Some of my critics are likely to claim that I engage in this form of ‘promotion’ because I want to maximise my income by enticing my readers to buy the book. This is partly true, of course: after having worked very hard on this book for about 5 years, I want it to be read (but, at the same time, my critics would be mistaken: I do not expect to get rich on my new book – I am not that naïve; this ‘memoire’ will never be found in any best-seller list, I am sure). So, I suggest (if you do not want me to profit in any way) that you read my memoire after you got it from your library (which obviously would not affect my cash-flow all that much).

So here it is: with much trepidation and even more excitement I present to you the very first, short excerpt (as I said, there will be more).

Prelude

There are some people, a fortunate few, who seem to know from an early age where they want to go in life, and have no trouble getting there.

I was not one of them. I was born in Germany in the years immediately following the end of World War II and, like many German children of that era, I was acutely aware of the awkwardness and unease that my elders displayed when it came to discussions that touched on the country’s recent history. Even as a young boy, I was conscious that there was a large and restive skeleton in the nation’s closet, and that it belonged to all of us – even to those of us who had not been alive during the Nazi era were somehow nevertheless its legatees, inextricably bound to it simply by the awareness of its existence.

With time, the growing realization that so many of our peers – teachers, uncles, aunts; perhaps even our own parents – had lent their assent, or worse, their enthusiastic assistance to the Nazi regime robbed their generation of its moral authority and left us, their children, unmoored and adrift.

In a profound sense I felt homeless. An accident of fate had landed me on the planet with a German passport, and with German as my mother tongue, but where did I really belong? Where would I go? What would I do with my life?

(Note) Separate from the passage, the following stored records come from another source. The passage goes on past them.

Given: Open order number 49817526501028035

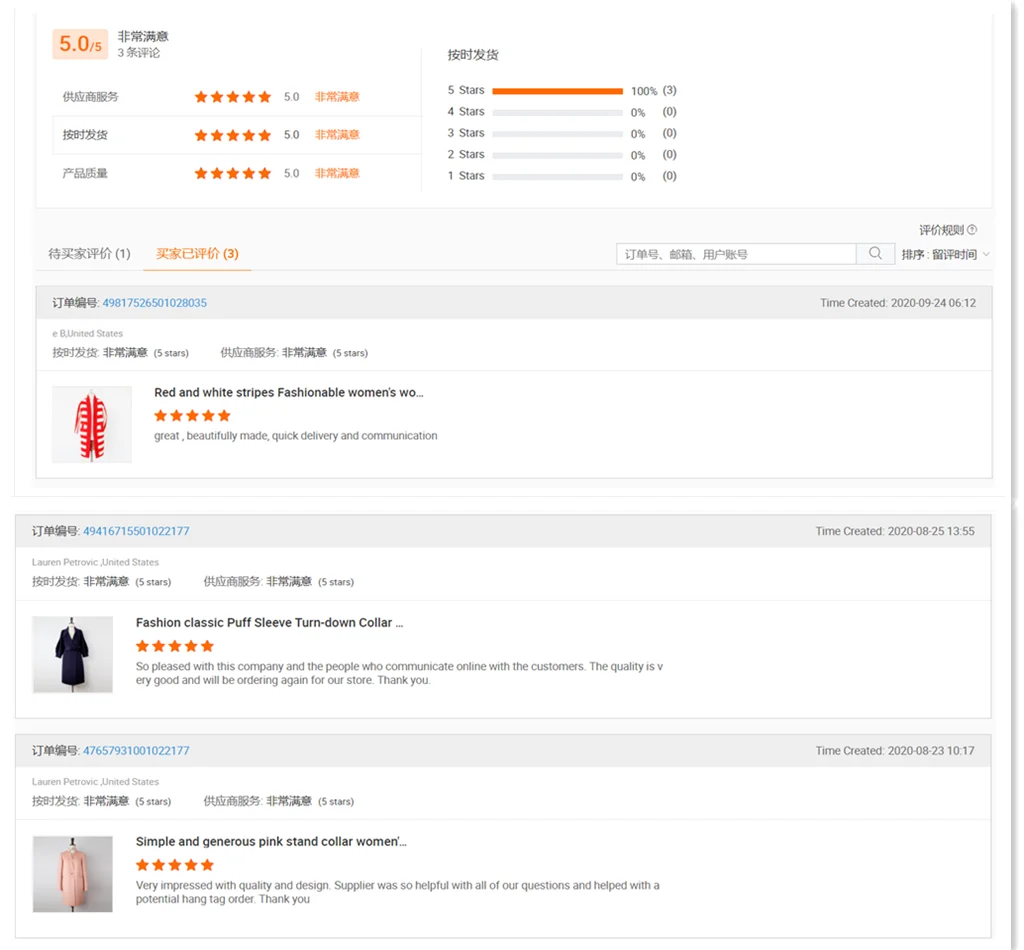Looking at the screenshot, I should coord(154,303).
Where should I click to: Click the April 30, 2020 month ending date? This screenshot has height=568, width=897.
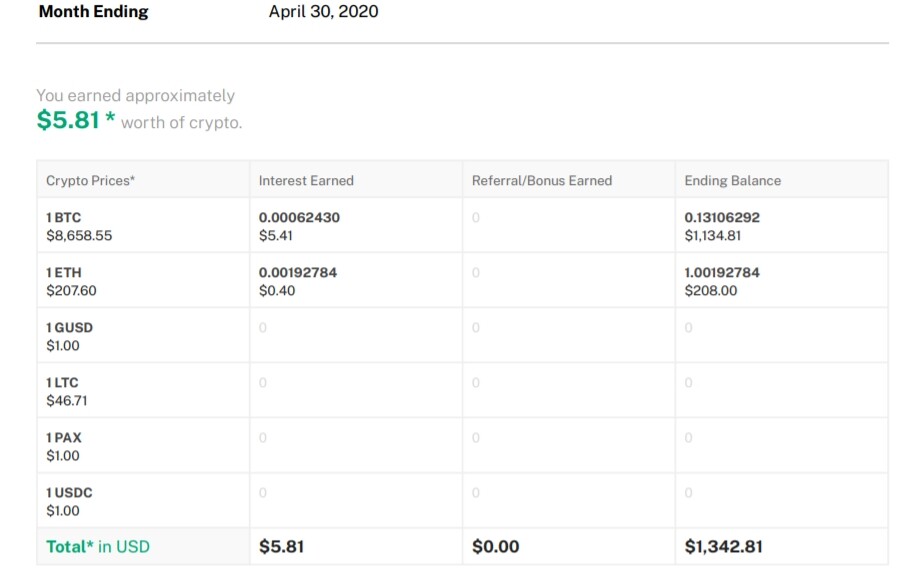[323, 11]
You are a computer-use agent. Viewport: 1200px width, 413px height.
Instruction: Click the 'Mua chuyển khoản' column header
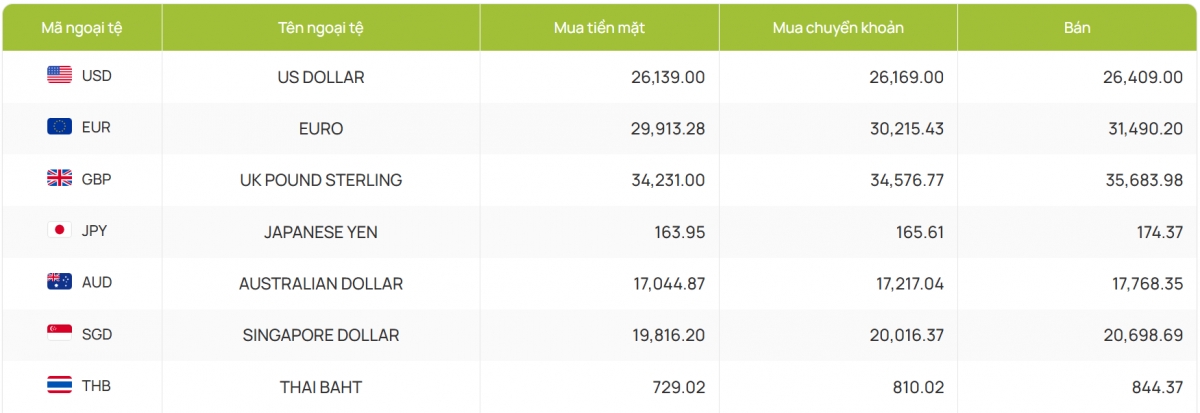[x=838, y=28]
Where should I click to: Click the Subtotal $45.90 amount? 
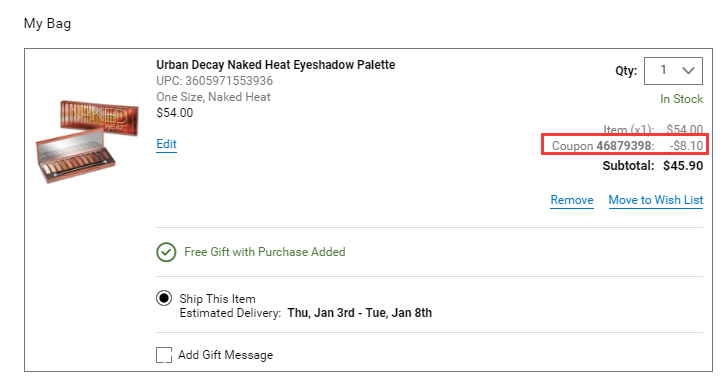[x=683, y=166]
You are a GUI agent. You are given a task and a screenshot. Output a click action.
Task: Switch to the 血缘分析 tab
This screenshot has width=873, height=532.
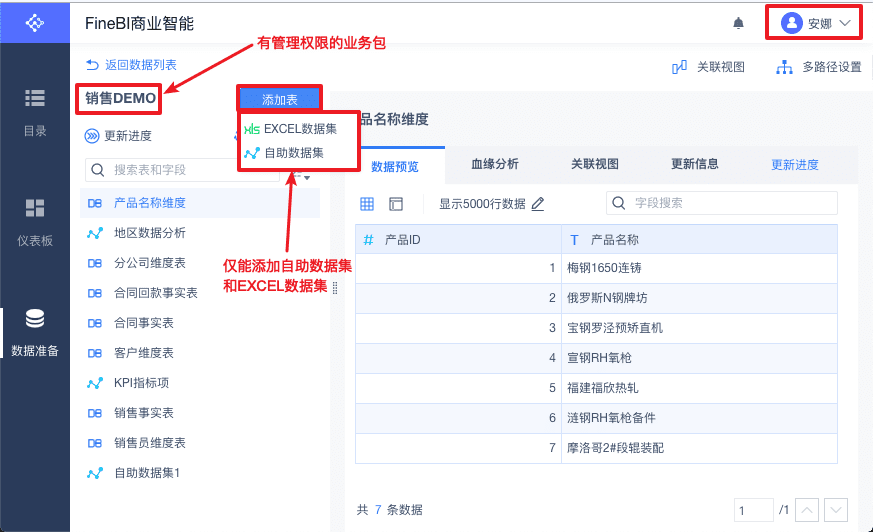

There had been physicians in my family for generations and there was always an expectation that I, too, would enter that profession. Yet I felt no strong pull towards medicine. As a young man my only real passion was music, particularly jazz, with its anarchic improvisations and disobedient rhythms; and the fact that it had been banned by the Nazis only made it all the more appealing to me. I would have been perfectly happy to linger indefinitely in the world of music, but eventually, like a debt come due, medicine summoned me, and I surrendered myself to the profession of my forebears.

In hindsight I am glad that my mother nudged me gently yet insistently in the direction of medical school. While music has delighted and comforted me throughout my life, it has been medicine that has truly defined me, stretching, challenging and nourishing me intellectually, even as it tested me on a personal level almost to the limits of my endurance.

Certainly, I had never anticipated that asking basic and necessary questions as a scientist might prove so fiercely controversial, and that as a result of my research I might become involved in ideological wrangling and political intrigue emanating from the highest level.

If I had known the difficulties I would face, the stark choices, the conflicts and machinations that awaited me, would I have chosen to spend my life in medicine? Yes, I would. Becoming a physician and pursuing the career of a scientist has afforded me not only the opportunity to speak out against the dangerous and growing influence of pseudoscience in medicine, but also, paradoxically, has given me both the reason and the courage to look back steadily at the unbearable past.

This is the story of how I finally found where I belong.